Somalie : Mogadiscio ferme son espace aérien à des avions liés au Puntland et au Jubaland

 

Les autorités fédérales somaliennes ont interdit l’accès à l’espace aérien de Mogadiscio à des avions transportant les équipes de sécurité des dirigeants du Puntland et du Jubaland. La décision a été justifiée par le non-respect des dispositifs de sécurité en vigueur dans la capitale.

D’après des sources médiatiques locales, les appareils convoyant les agents de protection du président du Puntland, Saïd Abdullahi Dani, et de son homologue du Jubaland, Ahmed Mohamed Islam, ont été sommés de rebrousser chemin alors qu’ils étaient déjà en vol, faute d’autorisation d’entrée dans l’espace aérien de Mogadiscio.

Des responsables sécuritaires ont précisé que, conformément aux directives du Comité technique de sécurité, chaque dirigeant régional est autorisé à se déplacer avec un maximum de 40 agents de sécurité, dont 10 en civil. Les règles exigent également la transmission préalable à l’Agence nationale de renseignement et de sécurité des listes nominatives des agents, ainsi que des informations détaillées sur les armes et équipements transportés.

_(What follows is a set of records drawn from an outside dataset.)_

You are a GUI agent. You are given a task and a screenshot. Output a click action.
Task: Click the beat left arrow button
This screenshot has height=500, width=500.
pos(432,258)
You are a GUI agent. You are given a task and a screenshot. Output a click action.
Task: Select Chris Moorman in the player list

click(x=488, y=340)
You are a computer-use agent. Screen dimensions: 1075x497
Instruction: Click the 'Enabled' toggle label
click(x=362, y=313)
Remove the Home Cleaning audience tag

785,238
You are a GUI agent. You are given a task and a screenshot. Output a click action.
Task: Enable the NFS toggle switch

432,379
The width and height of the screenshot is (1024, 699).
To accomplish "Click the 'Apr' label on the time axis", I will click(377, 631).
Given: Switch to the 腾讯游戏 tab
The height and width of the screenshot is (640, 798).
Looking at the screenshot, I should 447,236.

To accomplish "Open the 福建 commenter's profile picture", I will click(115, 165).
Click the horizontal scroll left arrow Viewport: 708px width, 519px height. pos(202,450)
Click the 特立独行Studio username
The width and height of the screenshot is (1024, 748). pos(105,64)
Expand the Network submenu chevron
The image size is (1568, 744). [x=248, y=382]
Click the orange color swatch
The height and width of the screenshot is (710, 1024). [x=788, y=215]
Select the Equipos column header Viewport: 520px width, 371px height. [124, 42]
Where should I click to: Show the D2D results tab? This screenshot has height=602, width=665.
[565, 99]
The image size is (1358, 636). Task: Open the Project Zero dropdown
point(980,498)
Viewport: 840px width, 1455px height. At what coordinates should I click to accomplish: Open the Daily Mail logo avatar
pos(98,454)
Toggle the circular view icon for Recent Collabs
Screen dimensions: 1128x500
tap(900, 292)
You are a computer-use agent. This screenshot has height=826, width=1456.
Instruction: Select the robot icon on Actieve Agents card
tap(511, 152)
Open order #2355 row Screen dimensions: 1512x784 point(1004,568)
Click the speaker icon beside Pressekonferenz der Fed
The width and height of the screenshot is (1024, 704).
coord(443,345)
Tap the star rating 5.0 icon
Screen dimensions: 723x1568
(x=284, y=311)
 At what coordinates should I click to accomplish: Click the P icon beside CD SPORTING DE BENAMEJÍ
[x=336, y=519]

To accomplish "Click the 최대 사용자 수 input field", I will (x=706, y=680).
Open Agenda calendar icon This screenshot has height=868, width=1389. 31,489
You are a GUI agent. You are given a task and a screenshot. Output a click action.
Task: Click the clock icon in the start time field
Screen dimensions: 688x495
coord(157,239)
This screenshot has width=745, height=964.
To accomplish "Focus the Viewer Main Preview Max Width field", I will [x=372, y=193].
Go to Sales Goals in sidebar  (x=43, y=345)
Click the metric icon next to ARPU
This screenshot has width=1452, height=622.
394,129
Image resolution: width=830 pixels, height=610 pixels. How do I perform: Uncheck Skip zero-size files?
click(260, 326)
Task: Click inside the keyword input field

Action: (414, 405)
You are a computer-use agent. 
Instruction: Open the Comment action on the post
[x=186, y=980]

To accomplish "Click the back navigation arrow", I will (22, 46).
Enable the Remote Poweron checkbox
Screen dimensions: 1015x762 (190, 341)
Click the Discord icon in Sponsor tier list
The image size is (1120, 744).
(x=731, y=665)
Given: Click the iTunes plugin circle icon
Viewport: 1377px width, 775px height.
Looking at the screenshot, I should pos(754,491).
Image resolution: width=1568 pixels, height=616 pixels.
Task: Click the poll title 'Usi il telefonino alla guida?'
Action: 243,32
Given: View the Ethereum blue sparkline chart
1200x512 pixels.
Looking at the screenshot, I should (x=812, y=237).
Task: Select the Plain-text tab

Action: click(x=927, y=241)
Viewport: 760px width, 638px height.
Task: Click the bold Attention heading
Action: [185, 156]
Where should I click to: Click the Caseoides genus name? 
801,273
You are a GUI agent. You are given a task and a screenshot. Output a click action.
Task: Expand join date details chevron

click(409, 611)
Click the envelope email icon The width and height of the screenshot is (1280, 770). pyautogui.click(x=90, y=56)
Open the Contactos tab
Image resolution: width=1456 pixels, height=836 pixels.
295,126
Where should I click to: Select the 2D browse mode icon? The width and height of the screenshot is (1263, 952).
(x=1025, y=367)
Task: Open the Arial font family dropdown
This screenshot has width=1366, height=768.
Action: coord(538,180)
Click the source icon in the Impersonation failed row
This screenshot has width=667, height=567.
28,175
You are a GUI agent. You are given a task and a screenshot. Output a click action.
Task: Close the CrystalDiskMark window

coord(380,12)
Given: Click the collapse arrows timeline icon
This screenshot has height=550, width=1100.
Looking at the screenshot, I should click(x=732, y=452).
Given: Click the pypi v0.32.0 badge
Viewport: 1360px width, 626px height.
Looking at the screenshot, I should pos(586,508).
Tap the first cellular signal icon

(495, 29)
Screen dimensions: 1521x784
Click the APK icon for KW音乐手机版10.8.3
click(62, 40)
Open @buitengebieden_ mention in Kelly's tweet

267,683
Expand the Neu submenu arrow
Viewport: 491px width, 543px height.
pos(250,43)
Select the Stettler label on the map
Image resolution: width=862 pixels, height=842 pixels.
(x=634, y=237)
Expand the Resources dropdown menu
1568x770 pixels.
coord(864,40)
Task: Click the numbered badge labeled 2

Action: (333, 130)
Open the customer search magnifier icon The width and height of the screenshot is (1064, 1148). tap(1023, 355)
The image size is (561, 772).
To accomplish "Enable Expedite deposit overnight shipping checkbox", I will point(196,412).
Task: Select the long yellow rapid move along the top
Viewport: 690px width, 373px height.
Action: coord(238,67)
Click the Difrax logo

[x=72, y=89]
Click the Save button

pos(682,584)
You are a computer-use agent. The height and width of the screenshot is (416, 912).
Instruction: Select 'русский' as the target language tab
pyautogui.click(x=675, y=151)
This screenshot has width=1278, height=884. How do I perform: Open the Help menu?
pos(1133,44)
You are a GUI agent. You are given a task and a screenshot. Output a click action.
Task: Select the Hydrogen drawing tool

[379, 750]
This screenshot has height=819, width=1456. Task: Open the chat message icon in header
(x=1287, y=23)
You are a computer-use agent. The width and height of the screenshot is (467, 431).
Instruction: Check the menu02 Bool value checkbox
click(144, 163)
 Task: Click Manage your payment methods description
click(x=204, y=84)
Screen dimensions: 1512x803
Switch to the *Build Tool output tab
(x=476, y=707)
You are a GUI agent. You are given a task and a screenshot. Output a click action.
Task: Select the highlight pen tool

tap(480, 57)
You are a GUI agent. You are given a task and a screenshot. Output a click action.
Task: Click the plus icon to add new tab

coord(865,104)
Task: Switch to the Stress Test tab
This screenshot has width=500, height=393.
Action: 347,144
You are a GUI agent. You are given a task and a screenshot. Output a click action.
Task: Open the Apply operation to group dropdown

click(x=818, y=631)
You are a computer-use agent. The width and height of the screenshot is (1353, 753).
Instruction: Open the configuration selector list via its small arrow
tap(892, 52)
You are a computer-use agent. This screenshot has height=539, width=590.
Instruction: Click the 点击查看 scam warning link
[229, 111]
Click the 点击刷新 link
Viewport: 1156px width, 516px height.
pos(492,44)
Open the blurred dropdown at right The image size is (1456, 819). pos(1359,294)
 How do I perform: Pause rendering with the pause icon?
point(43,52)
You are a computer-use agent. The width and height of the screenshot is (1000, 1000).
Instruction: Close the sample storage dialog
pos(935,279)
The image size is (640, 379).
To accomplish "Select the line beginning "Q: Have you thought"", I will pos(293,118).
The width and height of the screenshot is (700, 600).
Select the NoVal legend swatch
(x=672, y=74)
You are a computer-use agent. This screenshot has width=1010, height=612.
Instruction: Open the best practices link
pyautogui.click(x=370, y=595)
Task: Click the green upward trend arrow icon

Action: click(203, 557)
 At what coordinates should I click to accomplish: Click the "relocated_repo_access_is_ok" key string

Le ministre de la Défense, Ahmed Moalim Fiqi, a estimé que l’atterrissage à l’aéroport international Aden Adde de groupes lourdement armés représentait une menace pour la sécurité et ne pouvait être toléré. Dans le même esprit, le ministère de la Sécurité intérieure a indiqué que cette mesure visait à préserver la sûreté de la capitale et de ses infrastructures sensibles.

En réaction, le président du Puntland, Saïd Abdullahi Deni, a dénoncé une décision qu’il a qualifiée d’« acte criminel », illustrant les tensions persistantes entre le gouvernement fédéral et certaines autorités régionales.